Additionally, a food truck company would only be able to sell food up to three days a week in one location.

Since the Department of Public Works, responsible for issuing permits, has struggled to keep up with enforcement, the proposed legislation would enable Municipal Transportation Agency (MTA) officers to write tickets for violators.

A major point of contention at Monday’s committee meeting was the buffer zone, currently 1,500 feet around secondary schools in the city, which Wiener called “quite extreme.” The zone is meant to discourage students from leaving campus too easily and abandoning school lunches.

While the Youth Commission, an advisory body of young people, wanted the distance at 500 feet, or roughly one block, the Unified School District expressed a need for a distance of at least 1,000 feet for certain high schools.

As a compromise, the ordinance will allow issuing permits outside a zone of 500 feet for middle schools and 1,000 feet or 750 feet for high schools, depending whether the schools are embedded in a commercial area.

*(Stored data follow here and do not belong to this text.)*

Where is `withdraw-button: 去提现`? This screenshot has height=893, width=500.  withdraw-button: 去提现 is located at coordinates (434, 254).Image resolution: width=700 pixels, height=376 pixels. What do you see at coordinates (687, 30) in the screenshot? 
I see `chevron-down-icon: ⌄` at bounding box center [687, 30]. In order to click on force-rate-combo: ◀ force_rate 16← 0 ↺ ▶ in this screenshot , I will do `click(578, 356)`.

Supervisor Jane Kim expressed concern that large-scale fast food corporations might use the food truck model to expand their business. “The last thing I want to see is Burger King or McDonald’s food trucks all up and down Market Street,” she said.

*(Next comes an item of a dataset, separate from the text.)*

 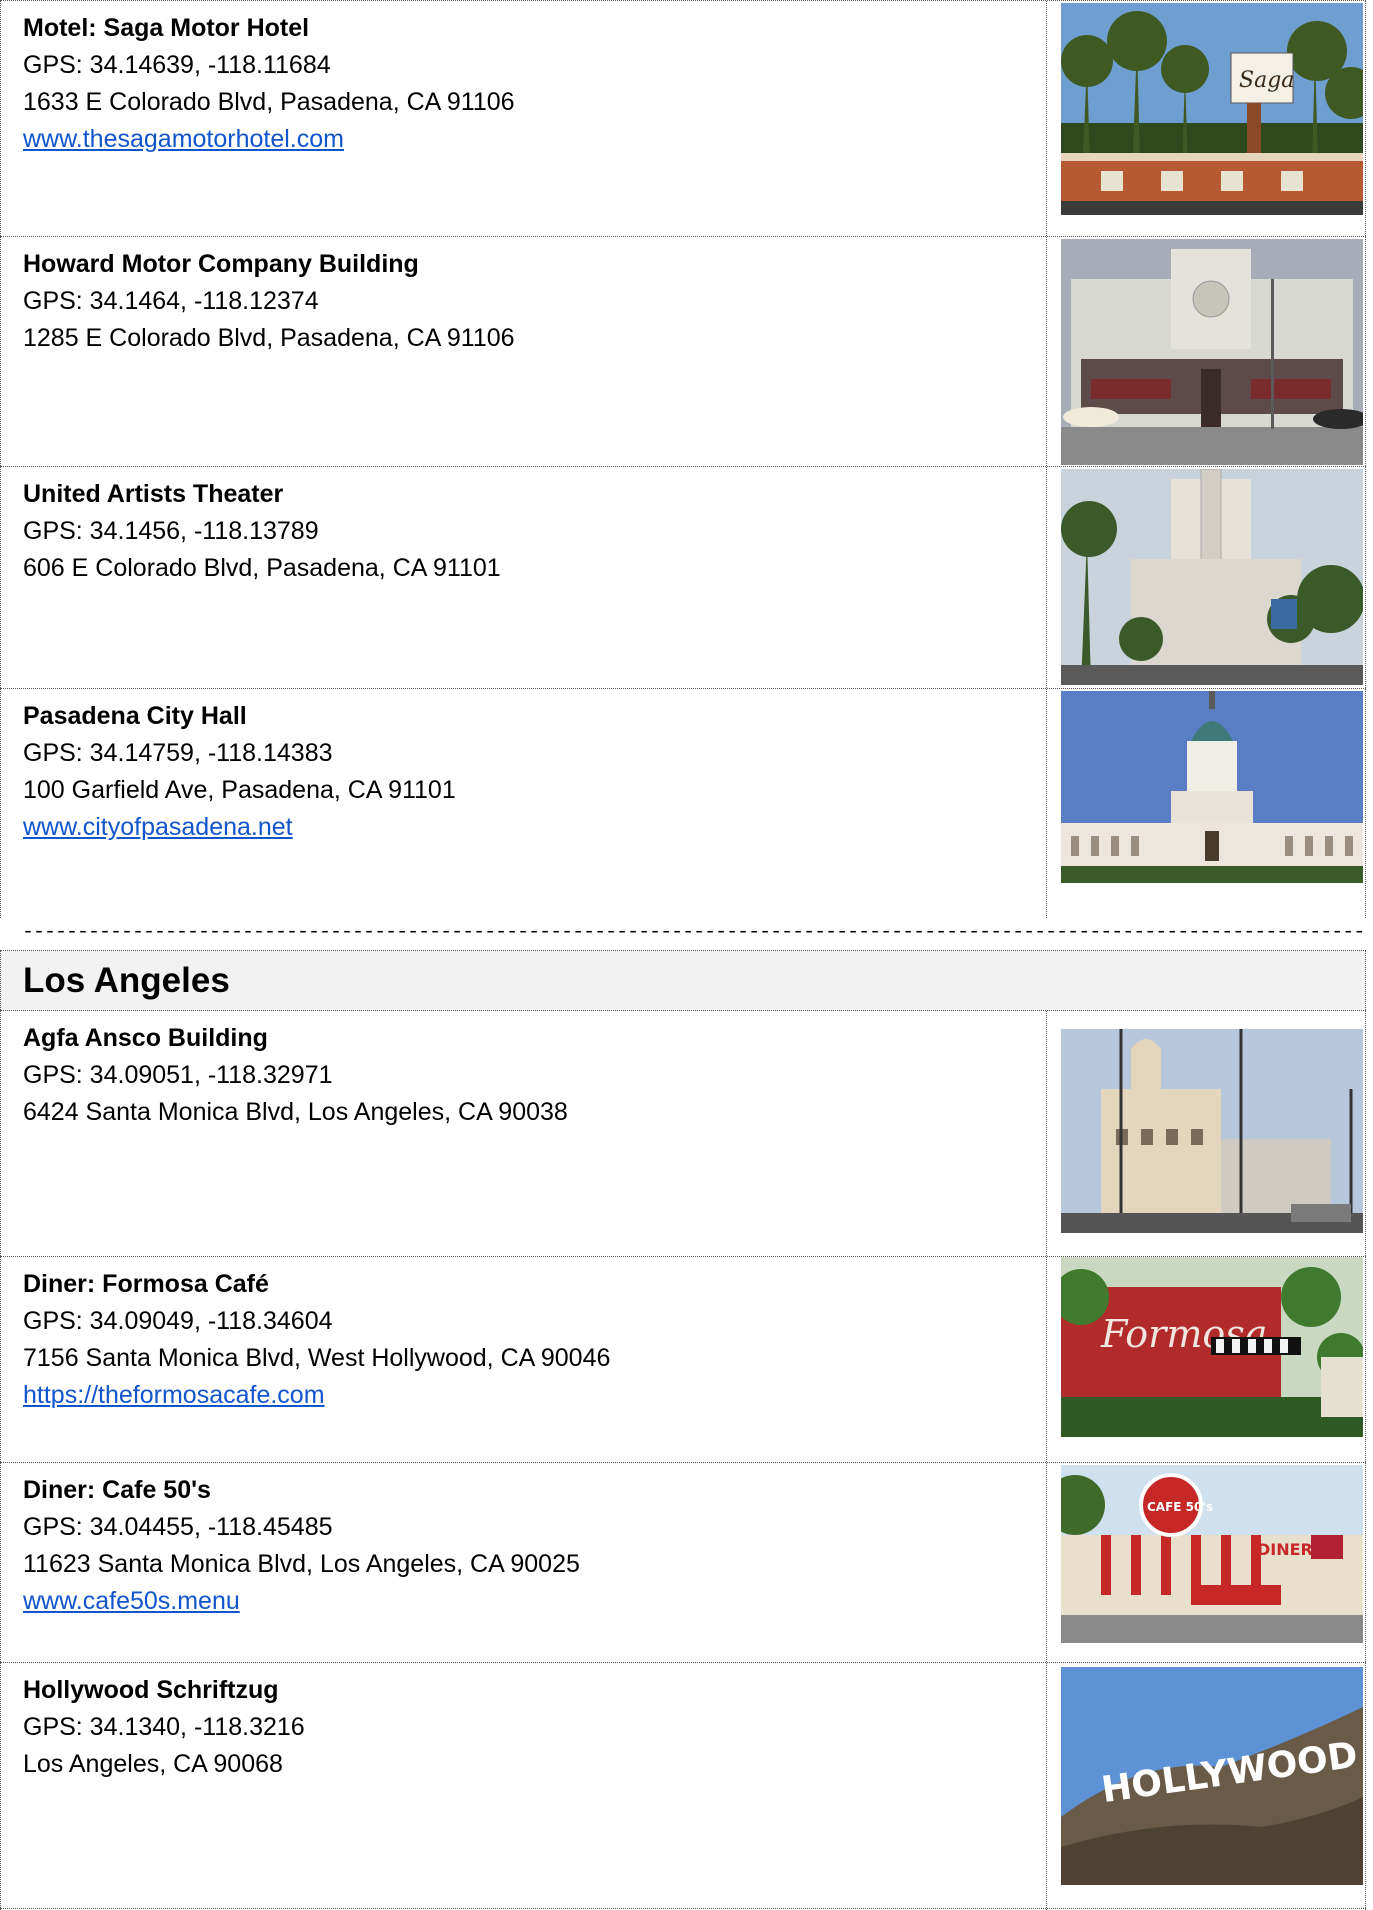 What do you see at coordinates (534, 1602) in the screenshot?
I see `entry-link: www.cafe50s.menu` at bounding box center [534, 1602].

The proposed legislation would apply the “formula retail” ordinance to food trucks, but only in zoning districts, that is, in neighborhoods where brick-and-mortar chain stores are banned. Wiener said he is open to expanding the ban citywide.

Rob Black, executive director at Golden Gate Restaurant Association, representing restaurants and food truck businesses in the Bay Area, said the legislation would bring an end to this insecurity, which would help food truck businesses thrive.

“We have the most dynamic food scene in the country, and part of that is what happens on the street,” he said.

The legislation is scheduled to be voted on at the full Board of Supervisors meeting on June 25.